Prometheus Metrics API¶
Champa Intelligence exposes comprehensive metrics in Prometheus format for integration with Grafana, Prometheus, and other monitoring tools.
Endpoints¶
Light Metrics Endpoint¶
Returns essential health metrics with minimal overhead (~100ms response time).
Use for: High-frequency scraping (every 15-30 seconds)
Full Metrics Endpoint¶
Returns complete metrics including analytics data (~500ms response time).
Use for: Detailed monitoring (every 1-5 minutes)
Portfolio Metrics Endpoint¶
Returns portfolio-level KPIs for all processes.
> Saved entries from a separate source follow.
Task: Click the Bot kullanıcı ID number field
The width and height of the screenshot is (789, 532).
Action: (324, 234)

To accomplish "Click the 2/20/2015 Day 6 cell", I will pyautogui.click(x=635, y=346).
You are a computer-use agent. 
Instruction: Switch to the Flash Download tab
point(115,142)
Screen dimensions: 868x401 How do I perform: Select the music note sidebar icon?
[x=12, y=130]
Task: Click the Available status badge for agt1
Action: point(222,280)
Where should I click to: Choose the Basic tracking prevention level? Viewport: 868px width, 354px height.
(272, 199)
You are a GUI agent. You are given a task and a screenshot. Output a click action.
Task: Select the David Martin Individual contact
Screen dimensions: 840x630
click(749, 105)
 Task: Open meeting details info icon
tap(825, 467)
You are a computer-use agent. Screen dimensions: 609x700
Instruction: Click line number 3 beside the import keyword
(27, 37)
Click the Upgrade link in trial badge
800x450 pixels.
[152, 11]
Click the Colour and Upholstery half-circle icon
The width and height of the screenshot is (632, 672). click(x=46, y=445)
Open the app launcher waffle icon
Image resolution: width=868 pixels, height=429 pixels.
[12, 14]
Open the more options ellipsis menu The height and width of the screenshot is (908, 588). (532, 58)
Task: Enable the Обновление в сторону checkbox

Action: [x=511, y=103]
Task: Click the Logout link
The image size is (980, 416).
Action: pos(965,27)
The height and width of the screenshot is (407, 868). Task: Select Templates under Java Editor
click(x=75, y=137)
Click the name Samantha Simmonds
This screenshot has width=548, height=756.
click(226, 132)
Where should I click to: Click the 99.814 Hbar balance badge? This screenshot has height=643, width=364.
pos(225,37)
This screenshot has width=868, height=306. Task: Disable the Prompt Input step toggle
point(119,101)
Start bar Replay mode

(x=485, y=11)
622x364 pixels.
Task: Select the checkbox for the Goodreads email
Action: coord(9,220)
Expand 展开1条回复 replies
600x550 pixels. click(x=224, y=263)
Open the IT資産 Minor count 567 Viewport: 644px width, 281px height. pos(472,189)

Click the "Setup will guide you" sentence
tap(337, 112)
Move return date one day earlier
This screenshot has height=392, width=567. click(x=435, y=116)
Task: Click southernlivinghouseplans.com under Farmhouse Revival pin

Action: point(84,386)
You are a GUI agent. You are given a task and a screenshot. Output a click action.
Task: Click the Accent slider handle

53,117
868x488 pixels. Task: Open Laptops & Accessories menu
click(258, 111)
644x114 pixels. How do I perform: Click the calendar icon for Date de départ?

Use for: Business dashboards (every 5-15 minutes)
Authentication¶
All metrics endpoints require API token authentication:
# Using Bearer token
curl -H "Authorization: Bearer YOUR_API_TOKEN" \
https://your-domain.com/health/light/metrics
# Using basic auth (for compatibility)
curl -u api_user:api_token \
https://your-domain.com/health/light/metrics
API Token Creation
- Create an API user in User Management
- Set
is_api_user = true - Configure TTL (7-365 days or never)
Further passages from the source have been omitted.